Fresh out of undergrad in 2006, I packed up my life and moved to Japan to teach English for a year. Kind of crazy, sure, but I didn’t know what the heck to do with my life at that point (I had been so sure that I wanted to be an English professor and write and teach and then, while working on my senior thesis, I realized that it just wasn’t for me – so I felt totally lost) so I figured some adventure abroad would be the right choice. I spoke the language well enough to survive – and picked up a ton more through immersion – and was ready to give it a try.

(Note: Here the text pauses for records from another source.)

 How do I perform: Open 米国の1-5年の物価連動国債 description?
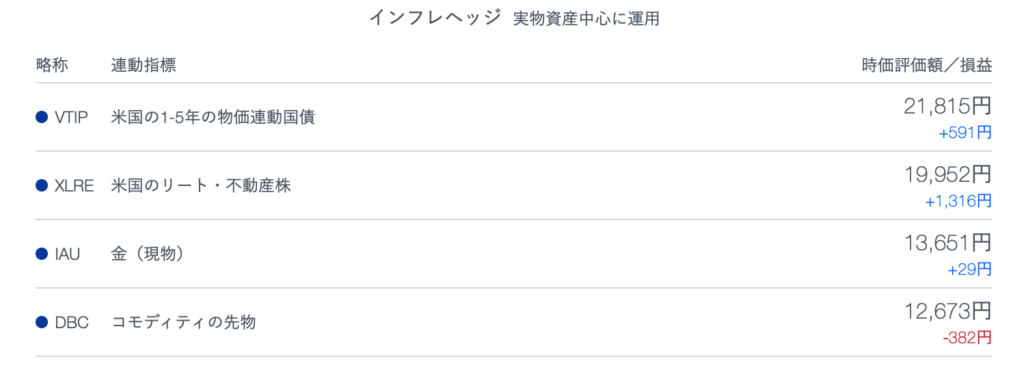coord(213,118)

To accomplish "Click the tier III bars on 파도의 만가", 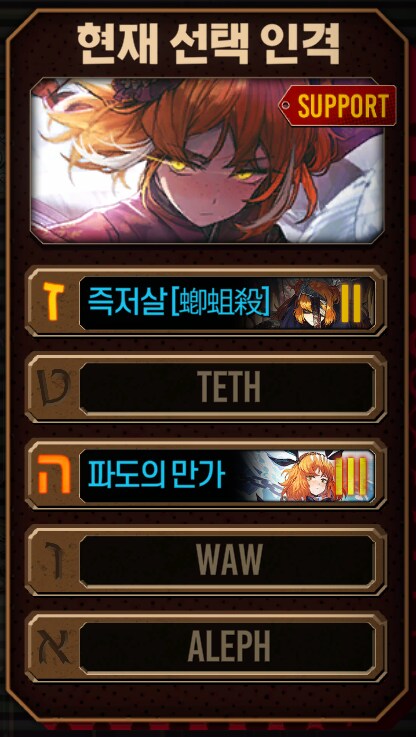I will click(x=351, y=477).
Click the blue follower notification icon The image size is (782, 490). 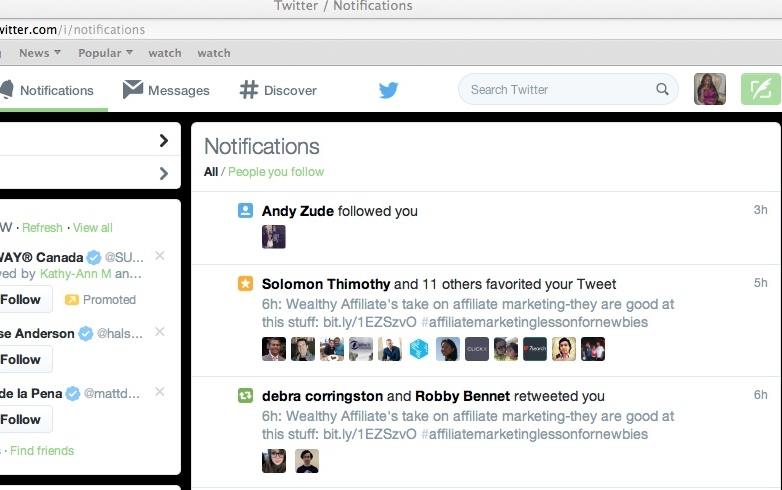click(x=245, y=210)
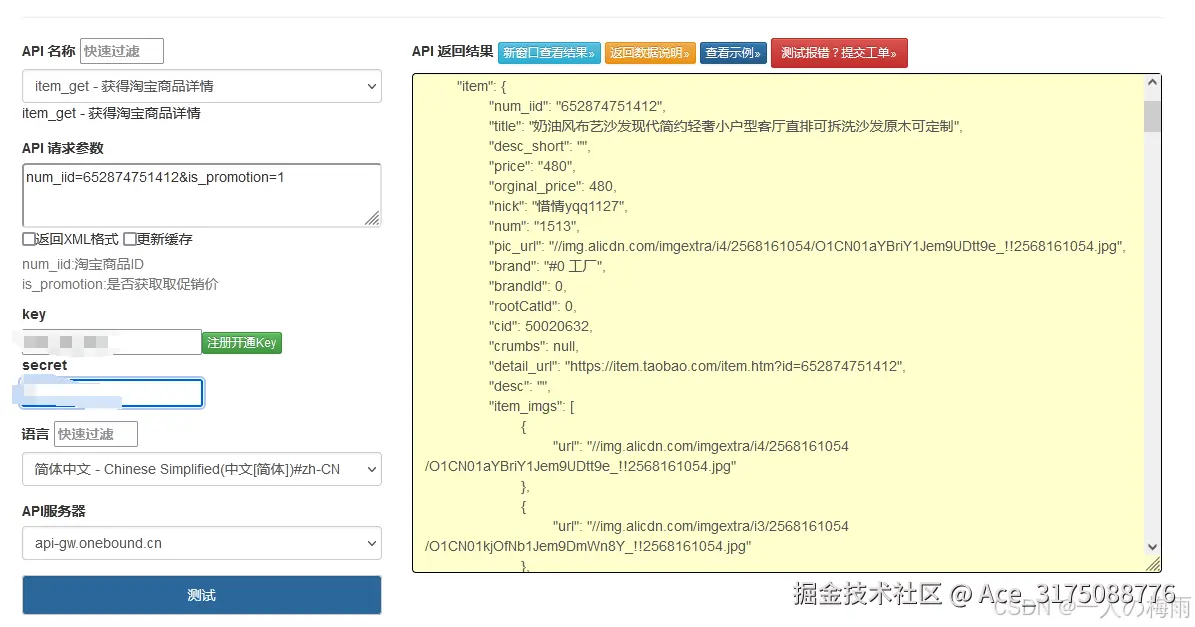This screenshot has height=627, width=1195.
Task: Click the 新窗口查看结果 button
Action: pos(548,52)
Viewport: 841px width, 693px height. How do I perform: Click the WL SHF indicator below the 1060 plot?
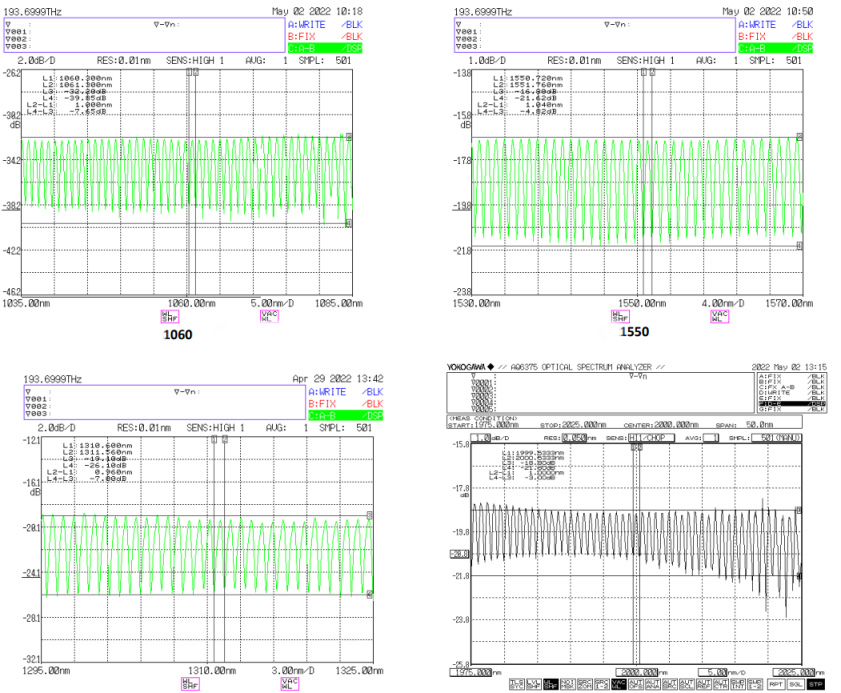tap(155, 316)
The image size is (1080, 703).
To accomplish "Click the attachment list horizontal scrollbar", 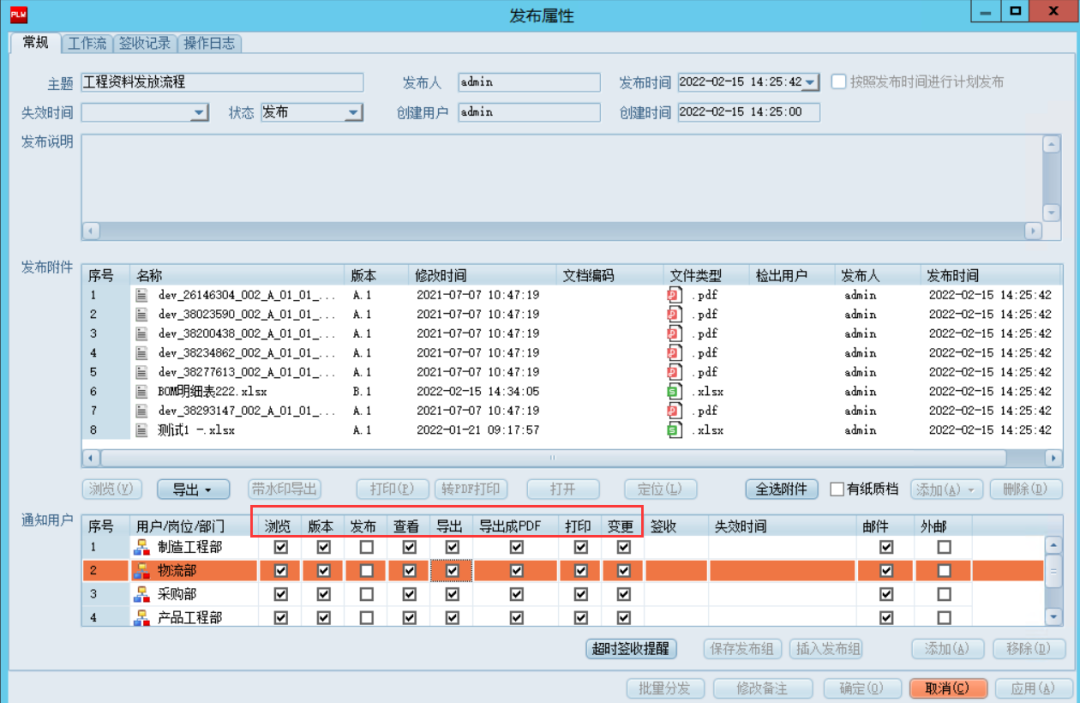I will pyautogui.click(x=550, y=458).
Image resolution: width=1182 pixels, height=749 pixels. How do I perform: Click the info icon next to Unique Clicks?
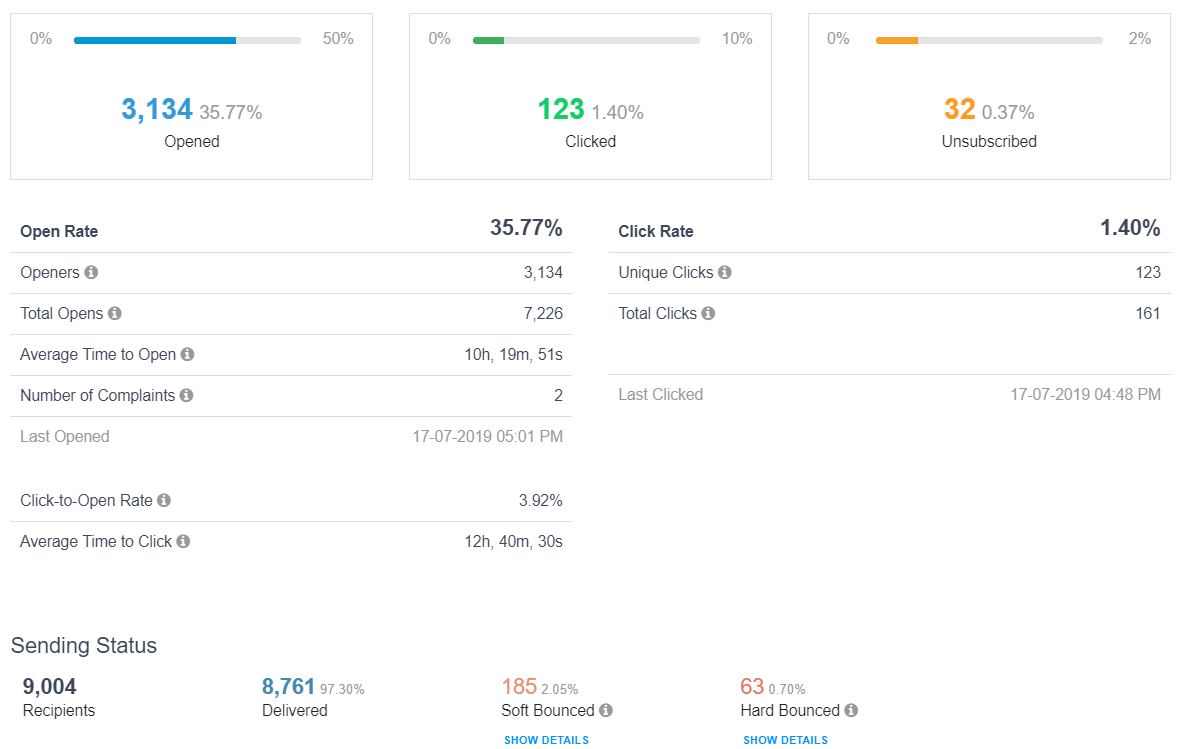[724, 272]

Overall, it was a great year. My health, unfortunately, forced me to come home after just one year, when I had planned to stay for two to three. There are parts of me that regret not having more time there, but then my life would have turned out drastically differently… and I hate the What If game.
Ballast Point East to West IPA has been on a journey as well. It’s a collaboration between California-based Ballast Point and COEDO in Japan , and a close relative of another Ballast Point beer (West to East IPA), which uses sake rice and yuzu peel. This beer, however, uses the same recipe only with brown rice and Meyer lemon. It’s got some roots in Japan, but it’s been given a twist and a home back in the US.
I had this on draft at Frisco Tap House in April. It’s a deep goldenrod-colored pour that’s nice and clear in the glass. There’s no head, really, just a light smear of foam on top. There’s not much clinginess in that foam and so there’s no real lacing, either. The nose is bright, with citrus and floral notes. The hops smell is also fresh and fruity. This is, I think, what’s often referred to as “juicy.”
The taste is fairly tropical with a sharp brightness to it. That fruit-forward taste is balanced with just a hint of dankness from the hops. And there’s that late kettle addition of lemons, giving it a zippy flavor as well. The mouthfeel is light and the carbonation is fairly low.
I think it’s great for a warm, sunny spring day. I’d happily drink this all summer long. It’s just my speed. I sometimes like a big, piney hop flavor, but a nice fruity IPA can win my heart, too. Five out of five.